The idea of submitting/yielding/obeying threatens our need to be in control. We use control to get our needs met. Psychoanalyst Karen Horney describes three unhealthy “coping strategies” we use to protect ourselves—moving toward, moving against, or moving away from people. All of us tend to utilize less-healthy strategies of control at times. What styles or aspects do you identify with most?

Moving towards—needing to please others and be liked. Being nice so others will be nice back. Or thinking, “If I give in, I won’t get hurt.” “Making any sacrifices, no matter how detrimental.” May restrict life “to narrow borders, to be undemanding, satisfied with little, inconspicuous; to simplify one’s life.”

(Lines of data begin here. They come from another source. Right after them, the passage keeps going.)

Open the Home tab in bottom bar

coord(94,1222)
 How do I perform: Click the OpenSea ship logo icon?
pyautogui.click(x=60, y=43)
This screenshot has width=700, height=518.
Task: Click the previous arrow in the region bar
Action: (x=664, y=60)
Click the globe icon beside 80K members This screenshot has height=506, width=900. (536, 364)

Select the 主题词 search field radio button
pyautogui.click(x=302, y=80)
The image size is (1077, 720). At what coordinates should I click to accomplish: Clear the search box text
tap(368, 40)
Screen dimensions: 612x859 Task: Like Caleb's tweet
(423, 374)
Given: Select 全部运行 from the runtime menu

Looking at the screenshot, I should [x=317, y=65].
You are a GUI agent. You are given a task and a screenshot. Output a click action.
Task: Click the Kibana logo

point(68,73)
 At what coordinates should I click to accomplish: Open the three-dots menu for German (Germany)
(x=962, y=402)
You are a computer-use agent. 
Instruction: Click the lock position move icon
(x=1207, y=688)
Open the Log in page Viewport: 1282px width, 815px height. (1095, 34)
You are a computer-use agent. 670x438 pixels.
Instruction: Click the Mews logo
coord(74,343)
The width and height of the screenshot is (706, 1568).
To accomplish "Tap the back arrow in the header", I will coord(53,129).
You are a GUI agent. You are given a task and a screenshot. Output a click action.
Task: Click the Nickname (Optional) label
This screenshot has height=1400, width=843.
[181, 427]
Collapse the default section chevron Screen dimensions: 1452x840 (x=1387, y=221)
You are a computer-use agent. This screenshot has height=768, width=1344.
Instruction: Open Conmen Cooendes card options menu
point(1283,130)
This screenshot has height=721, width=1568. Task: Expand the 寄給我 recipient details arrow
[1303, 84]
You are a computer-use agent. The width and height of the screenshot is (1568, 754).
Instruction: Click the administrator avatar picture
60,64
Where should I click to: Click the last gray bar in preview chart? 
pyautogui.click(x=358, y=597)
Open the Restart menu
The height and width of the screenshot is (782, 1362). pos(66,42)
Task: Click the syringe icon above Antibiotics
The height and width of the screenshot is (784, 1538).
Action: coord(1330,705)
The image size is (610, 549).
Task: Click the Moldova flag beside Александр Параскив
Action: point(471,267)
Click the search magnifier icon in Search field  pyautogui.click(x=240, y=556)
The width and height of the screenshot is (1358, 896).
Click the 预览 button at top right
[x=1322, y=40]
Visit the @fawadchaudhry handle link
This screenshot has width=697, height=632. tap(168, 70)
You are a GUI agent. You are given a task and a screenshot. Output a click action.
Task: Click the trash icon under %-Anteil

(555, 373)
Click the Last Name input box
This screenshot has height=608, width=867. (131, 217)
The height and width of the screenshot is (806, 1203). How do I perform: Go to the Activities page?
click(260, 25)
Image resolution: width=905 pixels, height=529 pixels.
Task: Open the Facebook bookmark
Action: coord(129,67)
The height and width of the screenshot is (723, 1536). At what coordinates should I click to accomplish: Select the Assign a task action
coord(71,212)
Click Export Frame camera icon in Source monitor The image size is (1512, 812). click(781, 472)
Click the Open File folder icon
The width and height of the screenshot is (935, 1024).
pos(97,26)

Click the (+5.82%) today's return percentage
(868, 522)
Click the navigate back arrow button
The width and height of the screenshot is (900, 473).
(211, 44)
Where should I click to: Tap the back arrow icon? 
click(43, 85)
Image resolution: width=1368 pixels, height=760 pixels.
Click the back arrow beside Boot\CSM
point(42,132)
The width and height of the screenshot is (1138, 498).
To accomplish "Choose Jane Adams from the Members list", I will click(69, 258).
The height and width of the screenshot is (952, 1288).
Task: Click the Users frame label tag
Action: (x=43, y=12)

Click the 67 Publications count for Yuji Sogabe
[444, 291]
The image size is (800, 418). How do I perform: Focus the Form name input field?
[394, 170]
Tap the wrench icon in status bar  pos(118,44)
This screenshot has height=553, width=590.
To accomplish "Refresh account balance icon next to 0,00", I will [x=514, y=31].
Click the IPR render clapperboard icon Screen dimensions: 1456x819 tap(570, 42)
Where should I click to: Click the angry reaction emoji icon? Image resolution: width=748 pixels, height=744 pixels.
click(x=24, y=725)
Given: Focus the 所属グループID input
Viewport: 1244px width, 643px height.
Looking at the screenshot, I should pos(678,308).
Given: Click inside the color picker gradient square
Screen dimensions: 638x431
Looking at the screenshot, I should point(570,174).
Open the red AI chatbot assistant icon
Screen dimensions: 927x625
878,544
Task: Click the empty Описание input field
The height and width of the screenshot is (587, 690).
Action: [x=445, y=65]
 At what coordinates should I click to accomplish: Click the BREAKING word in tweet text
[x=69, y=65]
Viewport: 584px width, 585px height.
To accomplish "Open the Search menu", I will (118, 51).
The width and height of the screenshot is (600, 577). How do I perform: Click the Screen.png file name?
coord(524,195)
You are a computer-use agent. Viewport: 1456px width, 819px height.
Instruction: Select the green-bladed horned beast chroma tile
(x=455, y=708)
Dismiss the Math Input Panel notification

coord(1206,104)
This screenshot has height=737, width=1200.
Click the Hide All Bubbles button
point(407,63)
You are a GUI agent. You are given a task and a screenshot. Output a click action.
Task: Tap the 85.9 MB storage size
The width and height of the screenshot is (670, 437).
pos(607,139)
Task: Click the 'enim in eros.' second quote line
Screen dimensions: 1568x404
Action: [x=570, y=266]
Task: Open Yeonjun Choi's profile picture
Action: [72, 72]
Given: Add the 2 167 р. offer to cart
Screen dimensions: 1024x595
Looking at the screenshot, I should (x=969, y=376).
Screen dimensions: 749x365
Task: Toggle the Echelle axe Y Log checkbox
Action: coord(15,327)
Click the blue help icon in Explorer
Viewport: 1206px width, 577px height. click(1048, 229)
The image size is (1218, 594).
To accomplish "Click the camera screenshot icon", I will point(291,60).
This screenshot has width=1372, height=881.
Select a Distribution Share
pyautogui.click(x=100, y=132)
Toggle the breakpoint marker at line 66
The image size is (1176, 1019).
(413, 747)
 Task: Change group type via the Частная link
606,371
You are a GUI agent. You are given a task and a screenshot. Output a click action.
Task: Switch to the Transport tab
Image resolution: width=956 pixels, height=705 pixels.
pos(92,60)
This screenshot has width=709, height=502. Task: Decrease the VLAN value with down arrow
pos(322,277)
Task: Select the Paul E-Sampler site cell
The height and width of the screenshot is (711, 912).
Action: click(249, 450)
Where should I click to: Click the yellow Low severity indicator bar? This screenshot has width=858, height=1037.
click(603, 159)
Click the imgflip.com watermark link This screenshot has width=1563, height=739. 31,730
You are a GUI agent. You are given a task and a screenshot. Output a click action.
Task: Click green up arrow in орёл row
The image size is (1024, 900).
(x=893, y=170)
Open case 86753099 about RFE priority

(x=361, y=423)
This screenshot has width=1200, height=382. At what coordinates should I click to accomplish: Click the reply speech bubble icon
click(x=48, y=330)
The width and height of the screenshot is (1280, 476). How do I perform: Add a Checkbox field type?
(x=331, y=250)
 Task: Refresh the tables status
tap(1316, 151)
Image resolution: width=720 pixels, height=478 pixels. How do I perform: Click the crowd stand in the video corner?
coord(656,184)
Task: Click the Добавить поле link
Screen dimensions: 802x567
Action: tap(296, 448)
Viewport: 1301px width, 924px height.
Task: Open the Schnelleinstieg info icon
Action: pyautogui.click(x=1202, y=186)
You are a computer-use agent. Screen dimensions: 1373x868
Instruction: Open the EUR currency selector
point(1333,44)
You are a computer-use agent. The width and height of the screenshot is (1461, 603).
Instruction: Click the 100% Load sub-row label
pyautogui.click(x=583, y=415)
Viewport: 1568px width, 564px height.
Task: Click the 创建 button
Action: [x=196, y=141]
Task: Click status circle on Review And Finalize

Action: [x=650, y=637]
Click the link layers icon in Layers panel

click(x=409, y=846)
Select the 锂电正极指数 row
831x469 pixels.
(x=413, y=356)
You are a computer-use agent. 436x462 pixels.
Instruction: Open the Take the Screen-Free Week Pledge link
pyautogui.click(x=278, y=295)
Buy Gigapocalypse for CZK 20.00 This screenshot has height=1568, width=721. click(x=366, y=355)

Moving away—distancing from others to avoid getting hurt, “the security of unobtrusiveness.” “If I do not let anyone close to me, I won’t get hurt.” Prizes self-sufficiency and independence. May “desire to be perfect and [have] a fear of being flawed.” May come across as cold or shallow. Also may restrict “life to narrow borders.”

Moving against—using aggression to protect against “those perceived as a threat to avoid getting hurt.” “Power, for control over others, for a façade of omnipotence, caused by a desperate desire for strength and dominance.” Prizes personal achievement, admiration, social recognition or prestige, popularity. Tends to be concerned about appearances.

Okay, now you may be wondering what’s healthy! Horney describes the healthy strategy as “moving with.” Such interactions involve “communication, agreement, disagreement, compromise, and decisions.” It’s actually using all the styles in a balanced, appropriate way, without excess.

In light of the above, what might relinquishing control mean as you interact with others? For example, if I’m a people pleaser, and I start saying “no” more, I will have to deal with my fear of not being liked. Talk to God about those vulnerable areas where you need to trust Him for emotional protection.

15.  Learning about how people emotionally protect themselves helps identify barriers that make it difficult to “submit to one another.” This is important because the ability to yield is one of the qualities of a servant. And as citizens of the kingdom of heaven Jesus calls us to serve.

. . . Whoever wants to become great among you must be your servant, and whoever wants to be first must be your slave—just as the Son of Man did not come to be served, but to serve, and to give his life as a ransom for many (Matthew 20:26-28)

Review your answers throughout this lesson. How will some of the things you’ve learned help you become a more effective servant?

Summary Reflection:

Love the Lord your God with all your heart and with all your soul and with all your mind and with all your strength . . . [and] love your neighbor as yourself” (Mark 12:30-31).

In light of our scripture theme, prayerfully review the last three lessons. Then record the highlights of what you learned about loving and relating to God, yourself, and others. What beliefs have changed? What behaviors have changed or might you plan to change?